Please apply the rbac.yaml mentioned in the Kubernetes Hazelcast Plugin documentation in your Kubernetes cluster, before even starting any Studio pods.

Starting the Nodes in the Cluster

After finishing the node configurations, we are now ready to start the cluster. Please start the cluster nodes in close succession, one after the other. If you take more than 5 minutes to start all the cluster nodes then the nodes already running will timeout while trying to synchronize for bootstrapping (you can configure this timeout in the bin/apache-tomcat/shared/classes/crafter/studio/extension/studio-config-override.yaml file, under the property studio.db.cluster.nodes.startup.wait.timeout).

Authoring Load Balancer

To configure the authoring load balancer to detect which node is the Primary and send traffic to it, we should review the health-check API. The health-check endpoint is at /studio/api/2/monitoring/status?token={your management token} which returns the current status of a node, including the role (primary or replica) and status for accepting traffic when clustering is enabled. Note that the Primary node is the only node that returns HTTP Code 200, while the Replicas return HTTP Code 202. This can be used as the main mechanism for the LB to know where to route traffic.

Below is a sample health response for the load balancer for a primary node:

Studio monitoring API response - Primary status 200

{
  "response": {
    "code": 0,
    "message": "OK",
    "remedialAction": "",
    "documentationUrl": ""
  },
  "status": {
    "uptime": 330,
    "startup": "2024-02-06T20:12:24.956Z",
    "age": 275,
    "role": "PRIMARY",
    "readyToTakeTraffic": true,
    "readyToBecomePrimary": false
  }
}

Below is a sample health response for the load balancer for a replica node:

Studio monitoring API response - Replica status 202:

{
  "response": {
    "code": 0,
    "message": "OK",
    "remedialAction": "",
    "documentationUrl": ""
  },
  "status": {
    "uptime": 351,
    "startup": "2024-02-06T20:12:31.147Z",
    "age": 289,
    "role": "REPLICA",
    "readyToTakeTraffic": false,
    "readyToBecomePrimary": true
  }
}

For information on errors you may encounter in your cluster, see Troubleshooting.

Configuring the Deployer for Studio Clustering 

Since 4.1.1

The deployer is cluster aware and is able to run deployment processors based on the value set in the deployment processor property runInClusterMode (described here) and the value returned by the Studio clusterMode API.
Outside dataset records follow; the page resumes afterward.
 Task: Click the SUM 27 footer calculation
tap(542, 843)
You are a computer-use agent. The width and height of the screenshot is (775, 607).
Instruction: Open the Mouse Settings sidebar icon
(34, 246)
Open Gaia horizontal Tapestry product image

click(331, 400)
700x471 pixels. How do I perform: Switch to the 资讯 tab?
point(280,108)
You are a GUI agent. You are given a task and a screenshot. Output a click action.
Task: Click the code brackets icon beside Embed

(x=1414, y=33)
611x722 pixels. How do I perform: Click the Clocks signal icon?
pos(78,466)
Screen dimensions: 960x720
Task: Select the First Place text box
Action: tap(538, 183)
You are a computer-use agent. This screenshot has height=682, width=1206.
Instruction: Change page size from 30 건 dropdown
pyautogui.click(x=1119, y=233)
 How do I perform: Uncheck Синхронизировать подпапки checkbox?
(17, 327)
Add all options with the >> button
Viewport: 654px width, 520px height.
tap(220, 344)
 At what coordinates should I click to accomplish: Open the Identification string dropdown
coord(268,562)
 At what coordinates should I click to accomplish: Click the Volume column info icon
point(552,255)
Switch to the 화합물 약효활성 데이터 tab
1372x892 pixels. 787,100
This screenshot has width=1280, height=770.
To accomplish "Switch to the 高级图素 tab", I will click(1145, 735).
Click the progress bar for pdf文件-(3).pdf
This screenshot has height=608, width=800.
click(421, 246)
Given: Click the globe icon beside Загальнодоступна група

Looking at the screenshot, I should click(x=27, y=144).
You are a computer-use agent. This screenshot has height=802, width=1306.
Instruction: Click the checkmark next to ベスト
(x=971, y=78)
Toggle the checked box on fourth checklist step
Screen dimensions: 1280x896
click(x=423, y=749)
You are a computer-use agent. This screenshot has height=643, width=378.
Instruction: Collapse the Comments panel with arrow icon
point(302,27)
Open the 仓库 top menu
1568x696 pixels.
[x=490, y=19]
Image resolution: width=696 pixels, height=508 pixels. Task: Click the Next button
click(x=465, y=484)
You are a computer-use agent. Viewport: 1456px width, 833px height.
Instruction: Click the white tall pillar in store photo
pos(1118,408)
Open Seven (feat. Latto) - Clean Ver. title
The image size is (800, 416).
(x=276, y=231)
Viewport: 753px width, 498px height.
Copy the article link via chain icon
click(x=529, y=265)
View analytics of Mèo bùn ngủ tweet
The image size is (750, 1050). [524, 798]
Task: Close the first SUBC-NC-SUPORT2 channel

The runInClusterMode property can be configured for any processor in the deployer target context xml, e.g:

base-target-context.xml

...
<bean id="gitDiffProcessor" parent="deploymentProcessor"
      class="org.craftercms.deployer.impl.processors.git.GitDiffProcessor">
    <property name="localRepoFolder" value="${target.localRepoPath}"/>
    <property name="blobFileExtension" value="${deployer.main.targets.config.blob.file.extension}"/>
    <property name="processedCommitsStore" ref="processedCommitsStore"/>
    <property name="runInClusterMode" value="ALWAYS" />
</bean>

Or in the target yaml configuration:

{site}-authoring.yaml example file

...

- processorName: searchIndexingProcessor
  excludeFiles: ['^/sources/.*$']
  runInClusterMode: "ALWAYS"

Remember that the clusterMode API needs the studioManagementToken configured in the target like below:

Sample STUDIO configuration in the base-target.yaml

target:
  ...
  ...
  studioUrl: http://localhost:8080/studio
  studioManagementToken: ${deployer.main.management.studioAuthorizationToken}
  ...
  ...

The deployment processor configured above runs whenever the clusterMode returned is not UNKNOWN and meets one of the following conditions:

runInClusterMode is set to ALWAYS
runInClusterMode value matches the current clusterMode

Failover 

Studio clustering is based on Primary/Replica clustering mechanics. Failure scenarios:

Replica node(s) failure: In case of one or more replicas failing, the cluster will continue to work normally. New replicas can join and catch up.
Primary node failure: In case of the primary node failing, the load balancer or DNS must either automatically or manually redirect or repoint traffic to the next healthy node.
- The replicas will automatically perform an election and appoint a new primary. The new primary’s health check will report that it’s ready to receive traffic, the load balancer or DNS can then redirect or repoint traffic to the new primary.
- As a new node or the old failed primary rejoin the cluster, they’ll assume a replica role and catch up with the new primary.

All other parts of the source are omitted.